Begin by maintaining the flies at a temperature of 25 degrees Celsius, in narrow vials filled with standard drosophila food. Turn on the water bath and adjust the temperature as required. Use a laboratory wipe sprayed with 70%ethanol to clean the ground glass joints of the chambers and sensor plugs, and then use a fresh wipe to remove any remaining ethanol.
Next, place a one centimeter piece of a cotton roll, soaked in purified water, at the bottom of the chamber to create a stable, humidity environment. Add sufficient water to form a modest pool at the base of the cotton roll. Ensure the joint of the chamber is dry by wiping any spilled water.

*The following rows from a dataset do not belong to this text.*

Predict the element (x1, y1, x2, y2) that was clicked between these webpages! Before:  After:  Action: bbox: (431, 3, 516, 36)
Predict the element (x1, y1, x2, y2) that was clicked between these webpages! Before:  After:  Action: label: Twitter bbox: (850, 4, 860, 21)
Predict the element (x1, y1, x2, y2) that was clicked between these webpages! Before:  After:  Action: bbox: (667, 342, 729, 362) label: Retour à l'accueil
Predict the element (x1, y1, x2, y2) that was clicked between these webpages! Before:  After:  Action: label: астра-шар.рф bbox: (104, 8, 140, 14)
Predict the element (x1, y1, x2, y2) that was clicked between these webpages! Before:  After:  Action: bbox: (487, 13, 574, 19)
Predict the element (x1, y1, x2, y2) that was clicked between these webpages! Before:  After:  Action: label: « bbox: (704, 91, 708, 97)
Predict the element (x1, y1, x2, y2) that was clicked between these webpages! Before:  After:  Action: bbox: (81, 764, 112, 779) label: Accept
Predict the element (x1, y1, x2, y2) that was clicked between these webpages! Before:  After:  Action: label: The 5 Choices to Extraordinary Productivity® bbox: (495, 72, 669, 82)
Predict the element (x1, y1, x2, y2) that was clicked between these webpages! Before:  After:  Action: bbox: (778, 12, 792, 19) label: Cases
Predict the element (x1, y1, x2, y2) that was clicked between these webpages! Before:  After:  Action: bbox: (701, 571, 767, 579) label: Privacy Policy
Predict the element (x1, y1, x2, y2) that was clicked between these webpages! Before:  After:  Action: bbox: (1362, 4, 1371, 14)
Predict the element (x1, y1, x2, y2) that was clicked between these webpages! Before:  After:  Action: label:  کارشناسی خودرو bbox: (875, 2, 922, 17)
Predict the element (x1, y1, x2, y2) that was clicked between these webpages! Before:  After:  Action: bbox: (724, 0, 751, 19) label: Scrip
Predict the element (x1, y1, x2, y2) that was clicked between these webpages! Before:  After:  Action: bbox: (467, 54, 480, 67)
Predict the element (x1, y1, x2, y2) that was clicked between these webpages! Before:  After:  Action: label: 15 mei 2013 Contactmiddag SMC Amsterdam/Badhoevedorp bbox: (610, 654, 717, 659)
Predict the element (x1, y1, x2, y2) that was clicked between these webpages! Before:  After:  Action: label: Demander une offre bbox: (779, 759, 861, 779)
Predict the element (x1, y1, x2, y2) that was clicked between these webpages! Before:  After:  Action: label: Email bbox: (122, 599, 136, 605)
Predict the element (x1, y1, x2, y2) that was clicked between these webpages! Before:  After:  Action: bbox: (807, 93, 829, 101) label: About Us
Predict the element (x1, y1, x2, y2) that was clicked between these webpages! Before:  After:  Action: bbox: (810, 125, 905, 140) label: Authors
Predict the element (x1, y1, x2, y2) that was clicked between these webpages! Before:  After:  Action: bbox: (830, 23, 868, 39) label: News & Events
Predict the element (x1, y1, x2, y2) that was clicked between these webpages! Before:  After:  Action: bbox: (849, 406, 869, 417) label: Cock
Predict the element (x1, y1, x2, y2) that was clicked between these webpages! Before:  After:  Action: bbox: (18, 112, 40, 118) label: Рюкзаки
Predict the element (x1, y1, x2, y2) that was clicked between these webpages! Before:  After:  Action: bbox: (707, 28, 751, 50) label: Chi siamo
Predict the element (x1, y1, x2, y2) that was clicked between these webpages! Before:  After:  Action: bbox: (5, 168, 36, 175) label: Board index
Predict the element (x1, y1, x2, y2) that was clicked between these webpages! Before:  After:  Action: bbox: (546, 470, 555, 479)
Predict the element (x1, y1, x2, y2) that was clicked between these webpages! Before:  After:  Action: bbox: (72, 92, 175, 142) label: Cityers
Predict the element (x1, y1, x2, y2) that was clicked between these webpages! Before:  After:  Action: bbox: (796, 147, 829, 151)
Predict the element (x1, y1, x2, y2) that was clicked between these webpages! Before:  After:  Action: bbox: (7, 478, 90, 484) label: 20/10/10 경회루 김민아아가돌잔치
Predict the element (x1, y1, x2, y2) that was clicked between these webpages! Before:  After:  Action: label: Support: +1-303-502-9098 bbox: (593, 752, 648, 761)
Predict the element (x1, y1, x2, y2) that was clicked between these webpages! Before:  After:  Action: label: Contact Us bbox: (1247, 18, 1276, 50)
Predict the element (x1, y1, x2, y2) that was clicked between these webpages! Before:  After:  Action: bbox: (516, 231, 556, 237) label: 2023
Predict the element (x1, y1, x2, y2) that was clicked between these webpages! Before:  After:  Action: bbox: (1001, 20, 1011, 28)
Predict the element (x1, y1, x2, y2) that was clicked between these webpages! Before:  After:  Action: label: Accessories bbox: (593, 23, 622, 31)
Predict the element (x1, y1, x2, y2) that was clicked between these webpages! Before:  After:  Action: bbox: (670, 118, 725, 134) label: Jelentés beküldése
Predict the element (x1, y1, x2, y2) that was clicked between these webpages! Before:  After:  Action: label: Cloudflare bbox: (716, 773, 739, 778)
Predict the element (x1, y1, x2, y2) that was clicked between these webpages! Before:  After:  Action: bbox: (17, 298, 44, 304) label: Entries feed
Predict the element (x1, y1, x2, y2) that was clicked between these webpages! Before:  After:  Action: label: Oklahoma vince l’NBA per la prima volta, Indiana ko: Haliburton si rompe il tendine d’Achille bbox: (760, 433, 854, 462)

Carefully transfer the flies into labeled polypropylene tubes using a funnel, and plug the tubes with a cotton roll. Now, add a ventilated tube containing flies into each respirometer chamber. Fill the soda lime cartridges and position them at the top of the tube that contains flies inside the chamber.
Then fill the oxygen generators with a saturated solution of copper sulfate, ensuring that the level remains below the vent holes. Connect the filled oxygen generator to the two-pin connector located on the sensor plug. Place two small dabs of clear silicone grease on opposite sides of the ground glass joint of the sensor plug.
Insert the plug into the chamber and gently rotate it with moderate pressure to evenly distribute the grease within the joint. Wipe off any excess grease using a laboratory wipe. Then secure the chamber plugs by snapping on the plastic keck clamps.
Place the assembled chambers into a rack in the water bath, ensuring the stopcocks are open. Maintain stopcocks in the open position and let the chambers equilibrate for approximately 30 minutes. Ensure that the switches supplying current to the oxygen generators are off.
Connect the controllers to the respirometer chambers using the six conductor cables, and verify that the organic light emitting diode displays on the controllers actively display environmental parameters. Now activate the oxygen generators using the switch on the controller. Once the current value rises from zero to between 35 and 55 milliamperes, the controller and chamber are ready for the experiments.
After turning off the oxygen generators, identify the communication ports that the controllers are using. Open the PuTTY software on the desk desktop and set up a log file for each channel of the respirometer by selecting the communication port for the controller by entering the number of that port in the serial line box. Then click logging.
Choose principal output in the session logging and under the log file name, click browse. In the chosen folder, create a file name that contains descriptive information. Then click save.
Click open, and a window showing common delimited data being logged will open. Repeat this process for all other controllers being used. Each communication port input will be displayed in a separate window.
After equilibrating the chambers for 30 minutes, seal them by closing the stopcocks. Cover the bath and the chambers with a polystyrene foam box to create a stable environment and equilibrate for an hour. Initiate the current to the oxygen generator of each chamber using the switch located on the controller box.
Once the oxygen generators are activated, verify that the pressure increases to the predefined off pressure. After the experiment, turn off the oxygen generators on all controllers and open the stopcocks to unseal the chambers. Allow the PuTTY windows to remain open for five to 15 minutes to establish a final baseline, and then end the recordings by closing the PuTTY window for each controller.
Disconnect the sensors from the cables and transport the chambers to the dry rack. One by one, remove the sensor plugs from the chambers. Disconnect the oxygen generators and carefully place them in the tube rack.
Then wipe the grease off the sensor plug and place it back in the rack. Clean any grease from the chamber joints and remove the tubes containing flies and soda lime. Finally log the weight and the number of flies for each tube.
Quantitative oxygen consumption data for wild type and cask delta 18 mutant flies showed that mass specific oxygen consumption was not significantly different among wild type controls and cask delta 18 mutants. Oxygen consumption analyzed on a per fly basis showed that the oxygen consumption was significantly reduced in cask delta 18 compared to wild type controls. However, the mean mass of cask delta 18 flies was lower than that of wild type controls.